Published: 19 September 2011

Abstract

Background

Missing data on tumour stage information is a common problem in population-based cancer registries. Statistical analyses on the level of tumour stage may be biased, if no adequate method for handling of missing data is applied. In order to determine a useful way to treat missing data on tumour stage, we examined different imputation models for multiple imputation with chained equations for analysing the stage-specific numbers of cases of malignant melanoma and female breast cancer.

Methods

This analysis was based on the malignant melanoma data set and the female breast cancer data set of the cancer registry Schleswig-Holstein, Germany. The cases with complete tumour stage information were extracted and their stage information partly removed according to a MAR missingness-pattern, resulting in five simulated data sets for each cancer entity. The missing tumour stage values were then treated with multiple imputation with chained equations, using polytomous regression, predictive mean matching, random forests and proportional sampling as imputation models. The estimated tumour stages, stage-specific numbers of cases and survival curves after multiple imputation were compared to the observed ones.

Results

The amount of missing values for malignant melanoma was too high to estimate a reasonable number of cases for each UICC stage. However, multiple imputation of missing stage values led to stage-specific numbers of cases of T-stage for malignant melanoma as well as T- and UICC-stage for breast cancer close to the observed numbers of cases.
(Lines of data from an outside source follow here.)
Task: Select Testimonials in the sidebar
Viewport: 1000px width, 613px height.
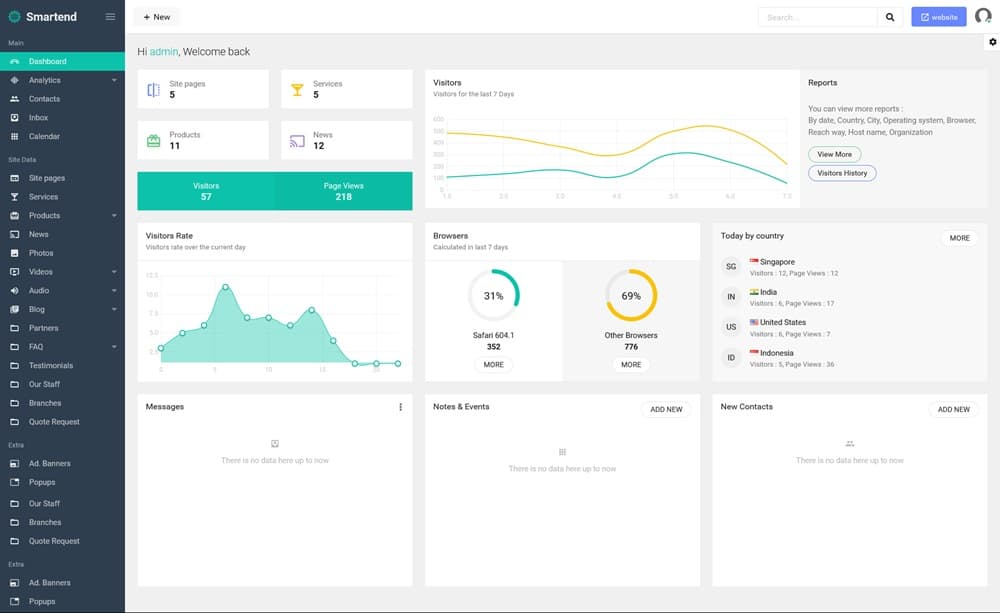Action: pyautogui.click(x=51, y=366)
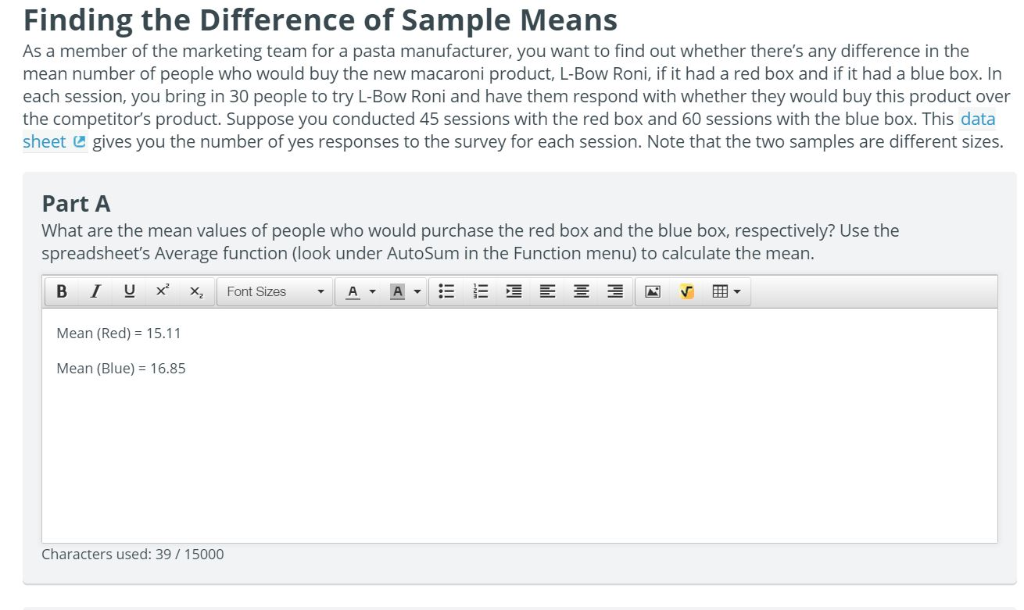Screen dimensions: 1024x610
Task: Center align the text
Action: pos(579,291)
The observed tumour stages on the individual level, the stage-specific numbers of cases and the observed survival curves were best met with polytomous regression or predictive mean matching but not with random forest or proportional sampling as imputation models.

Conclusions

This limited simulation study indicates that multiple imputation with chained equations is an appropriate technique for dealing with missing information on tumour stage in population-based cancer registries, if the amount of unstaged cases is on a reasonable level.